NextGen agreed to work with Feinberg's practice to create a cancer-specific module that practitioners could use to write chemotherapy orders.

"The program did everything it was supposed to, but it was not user-friendly, so the staff didn't use it," Feinberg said. "It was like a lot of people's home-exercise equipment; it became a coat rack.

"I'm not a techie, but I had a vision of how it should work. It should go in logical sequences — from diagnosis to treatment to orders to patient education — the way clinicians' minds work. It should make their time on the computer less, not more."

With input from his staff, Feinberg told the software developers how to redesign the program so that it would meet the needs of his practice. It took 1,000 hours to develop, but the program proved to be a huge success for Georgia Cancer Specialists' 31 offices.

"I can order something now, on the computer, faster than I could say it to a nurse or pharmacist. It takes me about 90 seconds to write a quality and complete note," Feinberg said.

Sandy English, RN, OCN, has worked at Georgia Cancer Specialists for 15 years. She can remember when nurses received handwritten orders from doctors, looked up the treatment regimen, created an order and then looked up information to educate patients. Now, she turns to www.chemoorders.com, which uses established peer-reviewed and evidence-based guidelines to ensure that the most current disease protocols are used.

Nurses enter the patient's height, weight and age, lab results, type of tumor, location of the tumor, stage of the tumor and other factors to get results.

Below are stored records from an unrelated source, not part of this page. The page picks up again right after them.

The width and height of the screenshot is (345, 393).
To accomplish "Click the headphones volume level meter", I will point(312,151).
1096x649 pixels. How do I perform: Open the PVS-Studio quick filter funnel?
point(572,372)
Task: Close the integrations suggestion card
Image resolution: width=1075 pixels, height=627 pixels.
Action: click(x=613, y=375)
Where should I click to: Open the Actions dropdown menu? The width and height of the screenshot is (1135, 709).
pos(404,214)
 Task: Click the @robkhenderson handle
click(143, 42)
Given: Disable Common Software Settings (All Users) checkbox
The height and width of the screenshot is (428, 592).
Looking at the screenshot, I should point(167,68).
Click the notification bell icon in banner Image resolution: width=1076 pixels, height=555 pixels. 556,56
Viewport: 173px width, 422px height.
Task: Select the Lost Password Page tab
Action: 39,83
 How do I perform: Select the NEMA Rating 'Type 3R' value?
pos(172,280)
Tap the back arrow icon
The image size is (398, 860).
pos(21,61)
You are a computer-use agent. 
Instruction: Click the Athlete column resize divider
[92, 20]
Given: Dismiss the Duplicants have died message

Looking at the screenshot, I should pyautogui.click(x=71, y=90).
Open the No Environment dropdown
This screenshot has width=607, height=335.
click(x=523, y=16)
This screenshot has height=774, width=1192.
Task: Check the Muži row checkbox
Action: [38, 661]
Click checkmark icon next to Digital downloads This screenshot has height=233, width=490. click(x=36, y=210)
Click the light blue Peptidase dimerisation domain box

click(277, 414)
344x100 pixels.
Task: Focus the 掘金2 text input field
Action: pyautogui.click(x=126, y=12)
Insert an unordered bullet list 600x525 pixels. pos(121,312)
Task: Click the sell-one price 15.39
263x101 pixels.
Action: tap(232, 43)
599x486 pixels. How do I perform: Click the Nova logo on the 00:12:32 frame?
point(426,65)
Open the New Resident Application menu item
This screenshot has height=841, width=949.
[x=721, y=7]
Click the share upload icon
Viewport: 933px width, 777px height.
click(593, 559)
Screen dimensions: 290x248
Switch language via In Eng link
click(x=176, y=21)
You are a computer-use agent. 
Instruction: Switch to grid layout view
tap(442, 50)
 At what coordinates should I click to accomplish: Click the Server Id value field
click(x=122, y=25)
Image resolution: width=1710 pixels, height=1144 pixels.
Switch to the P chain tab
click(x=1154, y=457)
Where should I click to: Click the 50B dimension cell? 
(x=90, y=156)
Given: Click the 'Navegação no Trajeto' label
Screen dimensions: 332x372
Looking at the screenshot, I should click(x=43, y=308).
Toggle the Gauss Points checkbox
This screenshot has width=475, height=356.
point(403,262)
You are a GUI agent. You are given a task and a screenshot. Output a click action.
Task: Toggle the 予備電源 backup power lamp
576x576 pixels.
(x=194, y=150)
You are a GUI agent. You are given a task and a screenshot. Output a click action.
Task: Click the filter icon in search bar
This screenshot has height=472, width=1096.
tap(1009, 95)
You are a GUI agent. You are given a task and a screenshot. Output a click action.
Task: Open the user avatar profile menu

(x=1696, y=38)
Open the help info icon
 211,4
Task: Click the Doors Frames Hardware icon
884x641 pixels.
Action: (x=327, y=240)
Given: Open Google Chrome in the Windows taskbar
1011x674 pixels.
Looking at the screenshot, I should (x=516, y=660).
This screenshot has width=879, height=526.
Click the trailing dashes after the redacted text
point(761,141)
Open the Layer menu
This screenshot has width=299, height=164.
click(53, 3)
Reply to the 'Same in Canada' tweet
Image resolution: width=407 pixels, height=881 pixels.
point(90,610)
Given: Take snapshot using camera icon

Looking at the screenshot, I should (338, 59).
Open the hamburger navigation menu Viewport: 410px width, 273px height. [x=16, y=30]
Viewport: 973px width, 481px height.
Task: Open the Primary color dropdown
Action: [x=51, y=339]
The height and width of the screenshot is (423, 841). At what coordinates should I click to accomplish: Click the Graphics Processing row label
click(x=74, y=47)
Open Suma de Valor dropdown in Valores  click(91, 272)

"You hit a button and out prints a summary of the regimen, chemotherapy orders and flow sheets, a patient consent form, information on all the drugs and their side effects, and alerts about drug interactions," English said. "There's no handwritten order, so you don't have to worry about a decimal point being in the wrong place. You can ask for reference information and know you can trust it."

The site increases efficiency and decreases prescription mistakes and administration errors.

"It's nurse-driven and [it's] logical," English said. "I love taking care of cancer patients, and this [program] frees up more time to be with them.

"The site is also a great education tool. Patients love the information we provide."

Because the program has worked so well, Feinberg wanted to make it available to other oncology practices.

"We had built a better mousetrap, but since it was a customization built on NextGen's platform, we couldn't sell it," he said. "We decided to do the right thing and turn it into a free Web site."

Feinberg and English introduced the site at the Oncology Nursing Society convention in Las Vegas last May and got positive feedback.

"We don't advertise. Nurses and doctors hear about it word-of-mouth and they use it from all over the world," Feinberg said.

One problem he didn't anticipate was the development costs to maintain the site and keep it current. Running a Web site isn't part of Georgia Cancer Specialists' central mission.

Feinberg hopes that an organization will see the site's potential for improving cancer care and will support it with a grant. The practice is also looking at other funding measures.

"Nurses, pharmacists and physicians all love it and want to know when it can do more," Feinberg said. "Helping to improve the process has been very rewarding."